§ **Dataset extract**:
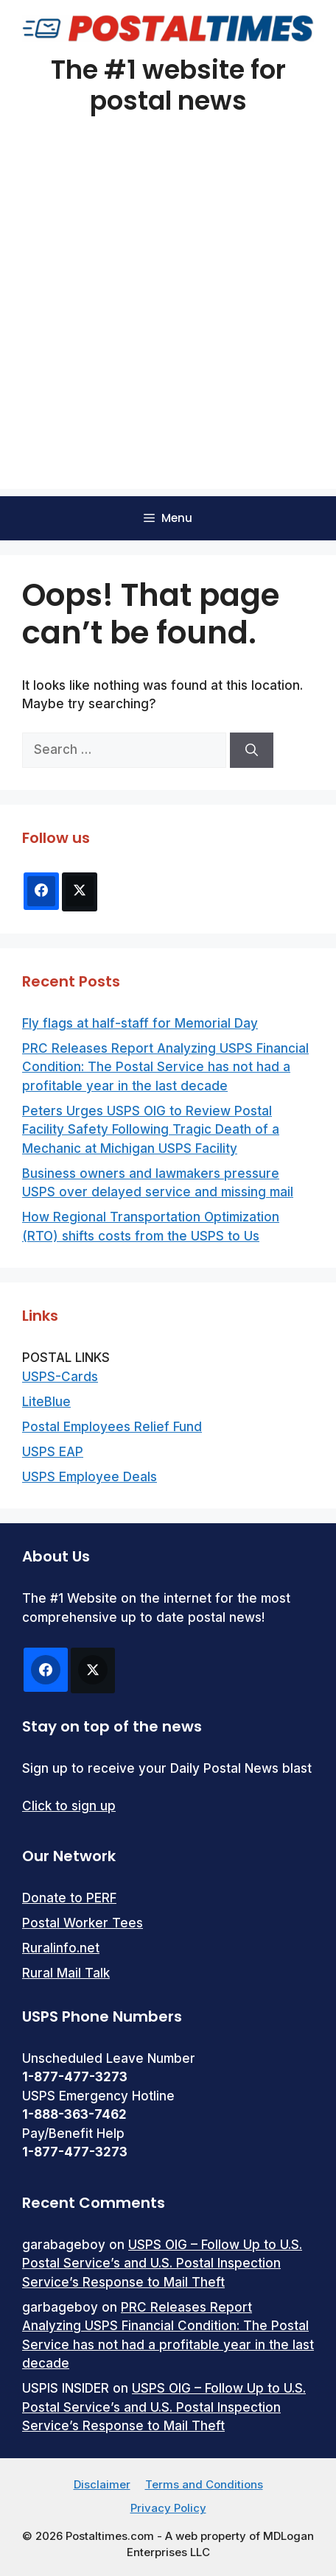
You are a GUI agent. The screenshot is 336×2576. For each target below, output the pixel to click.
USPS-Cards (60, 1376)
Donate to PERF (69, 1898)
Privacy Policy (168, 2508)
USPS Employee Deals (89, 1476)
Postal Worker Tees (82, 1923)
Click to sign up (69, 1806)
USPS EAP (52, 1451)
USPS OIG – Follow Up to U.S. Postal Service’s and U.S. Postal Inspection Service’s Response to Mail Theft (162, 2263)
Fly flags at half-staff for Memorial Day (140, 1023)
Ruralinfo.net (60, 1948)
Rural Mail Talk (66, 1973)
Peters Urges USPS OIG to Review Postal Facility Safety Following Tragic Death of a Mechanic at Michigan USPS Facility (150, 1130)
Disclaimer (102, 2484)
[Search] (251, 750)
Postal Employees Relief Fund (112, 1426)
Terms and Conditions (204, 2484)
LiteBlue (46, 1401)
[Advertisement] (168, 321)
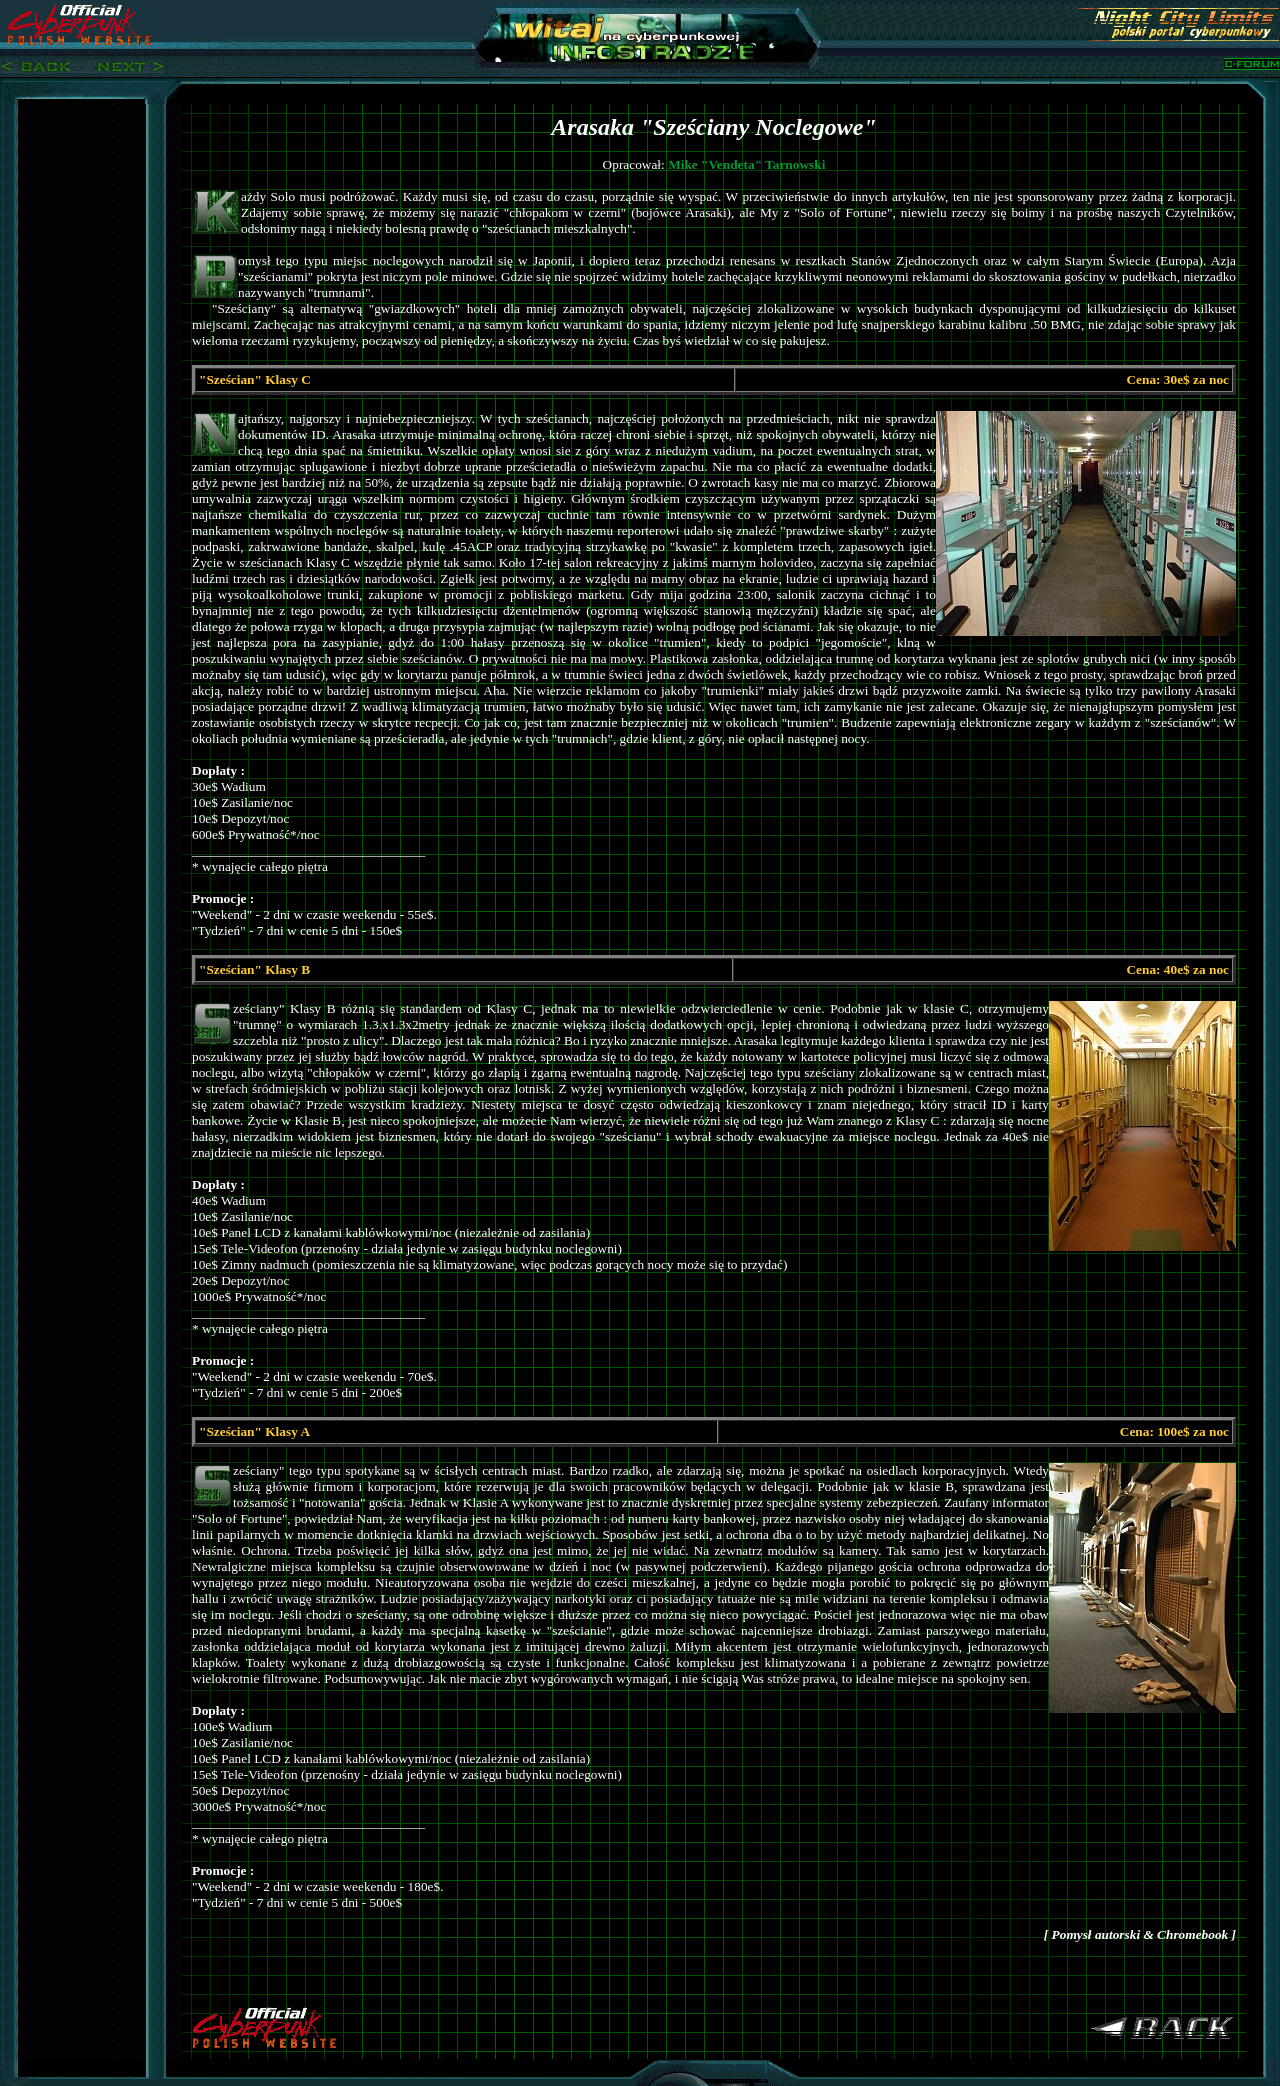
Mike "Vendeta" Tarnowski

§ **What this task involves**: Lay out all the lines above as a numbered list, skipping blank lines and leaving out the pictures.

§ **The output**:
1. You are a GUI agent. The screenshot is 336×2576. For each target below, output the pixel to click.
2. USPS-Cards (60, 1376)
3. Donate to PERF (69, 1898)
4. Privacy Policy (168, 2508)
5. USPS Employee Deals (89, 1476)
6. Postal Worker Tees (82, 1923)
7. Click to sign up (69, 1806)
8. USPS EAP (52, 1451)
9. USPS OIG – Follow Up to U.S. Postal Service’s and U.S. Postal Inspection Service’s Response to Mail Theft (162, 2263)
10. Fly flags at half-staff for Memorial Day (140, 1023)
11. Ruralinfo.net (60, 1948)
12. Rural Mail Talk (66, 1973)
13. Peters Urges USPS OIG to Review Postal Facility Safety Following Tragic Death of a Mechanic at Michigan USPS Facility (150, 1130)
14. Disclaimer (102, 2484)
15. [Search] (251, 750)
16. Postal Employees Relief Fund (112, 1426)
17. Terms and Conditions (204, 2484)
18. LiteBlue (46, 1401)
19. [Advertisement] (168, 321)
20. Mike "Vendeta" Tarnowski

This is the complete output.